North American buyers will have a choice of engines: a 2.0L four at launch and a 122-hp, 1.6L later on. The larger I-4 comes with either a five-speed manual or four-speed automatic, the smaller is only offered with a manual. The front-drive Soul will be available with four trim levels: Soul, Soul +, Soul ! (exclaim), and Soul sport, and though pricing hasn't been announced (expect that at the Los Angeles auto show later this month), Kia hinted the MSRP will be highly competitive. When the Soul goes on sale in North America in March 2009 as a 2010 model, we expect it to start around $15,000-$16,000 and top out at $20,000.

At first glance, the Soul looks much like the concept, except that the Peter Schreyer-designed production version is now much more car and much less crossover. Based on a reinforced, stretched version of the Rio platform, the car is cute and instantly likeable and comes in eleven colors (eight at launch) with names like Alien and Dune (Euro-spec cars have much more charming paint colors like Tomato Red and Vanilla Shake). Like the Scion, a strong emphasis is being put on the potential for customization and accessorizing this car. Several options are offered, including a red and black interior, beige and black hound's tooth seats and similar accents on the tailgate and hood, several wheel choices, different bumpers, stereos, and body mods; what we don't know yet is which of these features will be available in the United States.
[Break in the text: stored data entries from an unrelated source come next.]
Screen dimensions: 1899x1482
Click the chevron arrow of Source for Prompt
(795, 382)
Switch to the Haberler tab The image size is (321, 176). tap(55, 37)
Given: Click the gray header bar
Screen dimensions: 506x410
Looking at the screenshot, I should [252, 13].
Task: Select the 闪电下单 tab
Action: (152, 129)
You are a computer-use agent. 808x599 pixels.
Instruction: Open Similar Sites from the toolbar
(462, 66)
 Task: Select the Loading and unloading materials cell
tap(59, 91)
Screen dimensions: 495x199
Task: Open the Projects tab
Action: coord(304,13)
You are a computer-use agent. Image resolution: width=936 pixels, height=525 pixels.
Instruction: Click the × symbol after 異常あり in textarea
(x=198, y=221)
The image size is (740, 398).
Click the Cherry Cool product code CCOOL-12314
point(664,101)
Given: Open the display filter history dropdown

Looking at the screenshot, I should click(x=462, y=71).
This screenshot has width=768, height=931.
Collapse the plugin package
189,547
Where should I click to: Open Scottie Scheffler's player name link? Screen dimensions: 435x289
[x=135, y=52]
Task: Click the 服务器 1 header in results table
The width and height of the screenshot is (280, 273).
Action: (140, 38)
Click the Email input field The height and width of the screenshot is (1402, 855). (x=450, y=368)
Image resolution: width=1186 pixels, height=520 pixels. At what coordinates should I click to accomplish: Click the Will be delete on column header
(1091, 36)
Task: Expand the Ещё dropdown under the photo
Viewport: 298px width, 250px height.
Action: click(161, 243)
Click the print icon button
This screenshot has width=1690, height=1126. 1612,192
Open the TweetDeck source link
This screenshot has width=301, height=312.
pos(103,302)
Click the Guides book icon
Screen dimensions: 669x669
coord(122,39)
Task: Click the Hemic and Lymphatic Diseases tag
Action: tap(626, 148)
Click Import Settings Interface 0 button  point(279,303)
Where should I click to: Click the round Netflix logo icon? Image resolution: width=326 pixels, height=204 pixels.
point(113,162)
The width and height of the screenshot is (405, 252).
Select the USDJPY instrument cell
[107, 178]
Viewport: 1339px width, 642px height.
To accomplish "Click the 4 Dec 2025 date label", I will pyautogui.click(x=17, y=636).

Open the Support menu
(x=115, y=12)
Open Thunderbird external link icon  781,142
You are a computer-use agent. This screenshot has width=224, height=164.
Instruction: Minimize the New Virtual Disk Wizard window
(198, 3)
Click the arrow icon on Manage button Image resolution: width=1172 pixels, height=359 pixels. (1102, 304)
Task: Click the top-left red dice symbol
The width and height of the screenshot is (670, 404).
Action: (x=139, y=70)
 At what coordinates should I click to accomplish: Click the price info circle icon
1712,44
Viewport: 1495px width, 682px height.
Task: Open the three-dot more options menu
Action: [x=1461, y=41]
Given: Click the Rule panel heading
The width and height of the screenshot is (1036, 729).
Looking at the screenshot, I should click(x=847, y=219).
We spent some time behind the wheel of a Soul + (2.0L, 142-hp four), with the five-speed manual transmission and 16-in. wheel and tire package. The engine provides plenty of power for a vehicle this size, feels significantly quicker than the first-gen xB, and will probably outrun the Fit in a straight line. But it's somewhat unrefined and noisy (which, considering the price point, isn't a serious problem). The five-speed helps eke out all of the power the Soul has to offer -- which is good, because peak hp is at 6000 rpm), but we'd expect the automatic transmission to be perfectly acceptable (more on that once we get to try it). What we don't understand is why the company didn't use a five-speed automatic instead of a four. The five would be more competitive with its rivals, would provide even better fuel economy than the estimated 31 mpg for the 2.0L, and fifth gear would almost definitely be welcome at higher speed.